Hubo un tiempo, según cuentan, en que los ancianos mandaban.
Monopolio del culto y del poder: gerontocracia. Ahora nos hallamos en plena
paidocracia. Dominan en todo los muchachos. Son ellos los que dan color e
impulso a la civilización. Nos hallamos en manos de los menores.
Basta con mirar. Los gustos de la infancia se han convertido
en los de la mayoría. Comenzando por la literatura. El libro más afortunado de
estos últimos tiempos, en Francia, es el Diable au corps, de Radiguet, escrito
por un adolescente; y en Inglaterra, The young visitors, de Daisy Ashford, compuesto
por una muchacha, más bien una niña, de nueve años.
¿Por qué, nunca como ahora, el género literario más fecundo
y más editado es la novela, género del que durante tantos siglos el mundo ha
prescindido? Porque los hombres ahora se han vuelto niños y quieren oír contar
historias. Entre los cuentos de la abuela, por ejemplo, y las novelas de Branch
Cabell o Garnett, no hay, en el fondo, más que una diferencia de nombre. El
surrealismo y el dadaísmo renuevan el incoherente balbuceo pueril.

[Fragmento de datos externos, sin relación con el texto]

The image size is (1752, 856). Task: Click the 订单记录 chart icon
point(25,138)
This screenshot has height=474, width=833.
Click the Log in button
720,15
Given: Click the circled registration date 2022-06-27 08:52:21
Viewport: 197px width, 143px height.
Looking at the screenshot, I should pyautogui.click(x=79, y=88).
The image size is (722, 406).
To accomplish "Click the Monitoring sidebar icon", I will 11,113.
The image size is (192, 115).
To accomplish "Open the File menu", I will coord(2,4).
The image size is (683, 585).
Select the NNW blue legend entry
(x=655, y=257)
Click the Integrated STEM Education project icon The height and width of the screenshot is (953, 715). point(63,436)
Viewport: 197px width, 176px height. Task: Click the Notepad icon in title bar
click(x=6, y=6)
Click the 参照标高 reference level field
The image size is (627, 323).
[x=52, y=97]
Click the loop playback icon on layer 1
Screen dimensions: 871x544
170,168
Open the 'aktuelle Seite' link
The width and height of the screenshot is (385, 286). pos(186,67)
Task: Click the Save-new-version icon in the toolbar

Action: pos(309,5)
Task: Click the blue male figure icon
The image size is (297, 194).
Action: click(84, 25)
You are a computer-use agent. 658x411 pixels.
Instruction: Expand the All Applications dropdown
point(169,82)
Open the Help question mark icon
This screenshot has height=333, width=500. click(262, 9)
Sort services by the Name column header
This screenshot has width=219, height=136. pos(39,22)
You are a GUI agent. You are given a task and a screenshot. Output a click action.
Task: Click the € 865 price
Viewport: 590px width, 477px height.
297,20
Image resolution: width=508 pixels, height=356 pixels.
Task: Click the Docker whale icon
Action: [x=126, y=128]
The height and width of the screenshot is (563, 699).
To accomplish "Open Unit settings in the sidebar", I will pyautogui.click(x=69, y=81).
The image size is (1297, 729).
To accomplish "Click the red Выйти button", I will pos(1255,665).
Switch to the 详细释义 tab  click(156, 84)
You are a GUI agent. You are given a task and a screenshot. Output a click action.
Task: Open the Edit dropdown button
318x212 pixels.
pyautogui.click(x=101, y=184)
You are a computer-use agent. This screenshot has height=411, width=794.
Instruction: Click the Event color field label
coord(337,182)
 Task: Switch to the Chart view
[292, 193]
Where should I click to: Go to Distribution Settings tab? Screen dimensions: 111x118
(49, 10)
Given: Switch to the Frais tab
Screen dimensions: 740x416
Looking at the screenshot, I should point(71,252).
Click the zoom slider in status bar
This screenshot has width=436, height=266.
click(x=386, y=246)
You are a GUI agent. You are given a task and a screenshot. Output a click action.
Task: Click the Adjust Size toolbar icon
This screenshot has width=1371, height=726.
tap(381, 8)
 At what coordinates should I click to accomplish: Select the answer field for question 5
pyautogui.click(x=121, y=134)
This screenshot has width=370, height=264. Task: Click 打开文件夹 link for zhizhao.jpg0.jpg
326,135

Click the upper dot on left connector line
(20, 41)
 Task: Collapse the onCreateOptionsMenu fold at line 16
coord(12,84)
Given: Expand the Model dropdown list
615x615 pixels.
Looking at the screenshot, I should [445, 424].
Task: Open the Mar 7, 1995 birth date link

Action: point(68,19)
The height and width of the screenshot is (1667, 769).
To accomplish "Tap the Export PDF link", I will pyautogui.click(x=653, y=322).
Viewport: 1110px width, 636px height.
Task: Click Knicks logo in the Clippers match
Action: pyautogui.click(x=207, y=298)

En, la pintura, los modernísimos dibujan como los niños; han
vuelto al sintetismo ingenuo y malgarbado de las figuras que se encontraban
antes en los cuadernos de la escuela o en las paredes de las letrinas. El
douanier Rousseau, tan admirado ahora, es uno que imagina y colorea como un
muchacho de diez o doce años.
La misma transformación en las diversiones. Los griegos
antiguos buscaban su alegría en la tragedia, que exigía. Para ser gustada,
reflexión y cultura. Hoy no sólo los muchachos, sino también los hombres y las
mujeres de toda edad, se precipitan al cinematógrafo, que no es otra cosa, al
fin, que la antigua linterna mágica, delicia de los muchachos de antes,
perfeccionada. Ningún esfuerzo intelectual se exige a los aficionados a los
films; lo que es propio del adulto, la inteligencia, es puesto aparte. Todas
las diversiones hoy populares son más visibles que espirituales y, por lo
tanto, infantiles.
Una de las pasiones del muchacho que juega es la
competición; ser el «primero». Los hombres, en nuestros días, han introducido
esta manía infantil en todas las cosas: en las más insignificantes y en las más
graves. Batir un récord es hoy el ideal de todos; el de los antiguos era la
sabiduría, la paz, la renuncia.
La manía del deporte es otro síntoma; casi todos los deportes
no son nada más que viejos juegos infantiles adaptados a los mayores y hechos
más solemnes por la publicidad y la especulación. Los muchachos dicen: hacer
carreras, jugar a la pelota, jugar con los puños; los adultos dicen:
pedestrismo, fútbol, boxeo, etcétera…
¿Y las máquinas más difundidas y más amadas no son tal vez
juguetes agigantados y hechos peligrosos? No digo las máquinas que producen
realmente un trabajo, sino las que usan todos: el automóvil el gramófono, la
radio. De cien personas que van en automóvil, tal vez únicamente diez lo
adoptan por necesidad: para los otros es un juego, un pasatiempo, una
diversión. Un juego para adelantar a los demás coches, el pasatiempo de la
velocidad la diversión de la fuga y del torbellino... Muchachadas.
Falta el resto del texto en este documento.